Exposing distorted truths via anti-science realities

Article By Colleen Tuazon
Illustration by Sabrina Laceda
Published 2020 September 30

We have all experienced sinking into a rabbit hole of consuming content, wherein one scroll on Facebook becomes a mile of feed, or one Youtube video becomes a 3-hour long binge fest. You may have started with a video on life hacks, and ended up on a commentary on UFO sightings and zodiac signs. This attests to the remarkable efficiency of artificial intelligence. Everything is designed in the virtual landscape — the internet — to get you hooked up on these Youtube recommendations and endless scrolling data.

The dilemma arises when social media platforms become merely profit-oriented, and such a system has led to polarization, misinformation, and subliminal propaganda. Flat earthers, anti-vaxxers, mask deniers, and climate change cynics have started seemingly irreversible anti-science movements partly as a result of these money-making algorithms. Attitudes on “research” have become skewed, and “credibility” lies on the number of views and likes. ”I did my research” means watching an enticing (almost brainwashing) video presenting some pseudoscientific claim — that is, a well-organized blabber that does not fit into the scientific method.

Indeed, this fuels our tendency to succumb to the confirmation bias. After all, it is satisfying to see “evidence” stack up to confirm existing beliefs, as it is more convenient to start with a conclusion and work backwards. With such a perspective, it is easier to prove a point right away and dismiss opposing ideas while downplaying the definition of a theory — a revelation (an almost-truth) rigorously proven and tested countless times over the decades by legitimate researchers and scientists.

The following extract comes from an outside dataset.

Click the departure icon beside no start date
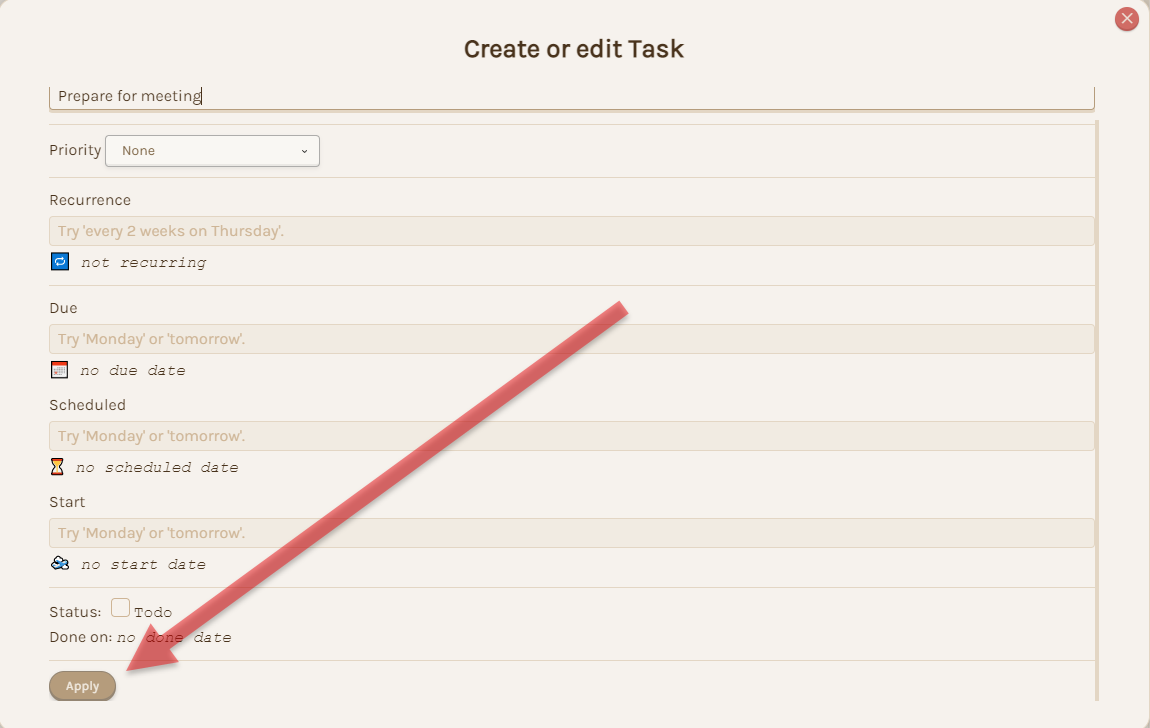click(59, 563)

Nevertheless, these movements are not completely to blame for the spread of misinformation. Being a part of a community, such as the Flat Earthers, the Anti-Vaxxers, and what have you, is in fact an expression of identity. Science denial is beyond being “ignorant” or “uneducated.” It is a manifestation of existential anxiety and a desire for stability and control, coupled with perceived threats to the social and economic status quo [1]. Factual information backed by a scientific consensus as a counter argument would only be taken as a personal attack. Thus, saying, “I’m right, and you’re wrong,” to convince them is pointless.

So, who really let the dogs out? What else but the system — the system that is designed to capitalize on human nature. The virtual landscape is intricately made to record our automatic responses (like or dislike) and use this information to ultimately bound us onto our screens, to trap us into profitable mind frames. From above, we are all hamsters in a big playground of sorts, continuously nudged and lured by whatever is presented to us — that is, the unquestioned circulation of content and information regardless if they are true and in pursuit of the common good or not. Eat the rich, #amiryte?

Demanding accountability from the system compels us to dig deeper into our local context. To defend Science and the Truth, there is a need for interventions from leaders and mainstream media to increase science literacy and promote diversity in research. 

How can we make Science as mainstream as basketball in our culture, when general science coverage is scarce, and when weather and information technology dominate the news [2]? An enriched local science culture is an underestimated weapon against misinformation. How can we make Science approachable, when there is excessive politicization of science news by the media [2]? Remember the Dengvaxia scandal of 2017 and how it was angled as a political issue, portrayed as a story lacking scientific depth. How can we make Science comprehensive, when scientific research has historically been skewed towards medicine and agriculture [2]? Philippine science and technology development is stunted because other fields of science remain to be underappreciated by policymakers. 

As you may have noticed, the “system” encompasses what’s beyond our screens — the hierarchical society that measures the value of Science with a mere yardstick of utility. To completely put an end to anti-science movements, we have yet to deal with the system and not just individuals. The solution is more than just avoiding the rabbit hole of lies. As Science and the Truth continue to be muffled by digital, social, and political noises, effective science communication is necessary. Science, despite being incomprehensible to many, is not just an act of faith, but a social exercise [3]. As such, it should not be a matter of “who knows what” when we believe what experts say regarding vaccines, masks, social distancing, or climate change. And even if Science is out of the picture, as rational and empathic beings, we must all collectively dare to question our choices and beliefs if holding onto them costs the present’s and the next generations’ tomorrow.


  1. Bardon A. Humans are hardwired to dismiss facts that don’t fit their worldview [Internet]. Alliance for Science | Cornell University. 2020 [cited 2020Sep21]. Available from: https://allianceforscience.cornell.edu/blog/2020/02/humans-are-hardwired-to-dismiss-facts-that-dont-fit-their-worldview/ 
  2. Navarro K, Mckinnon M. Challenges of communicating science: perspectives from the Philippines. Journal of Science Communication. 2020;19(01).  
  3. Maini, Z. c2018. The Nature and Practice of Science. Ateneo de Manila University.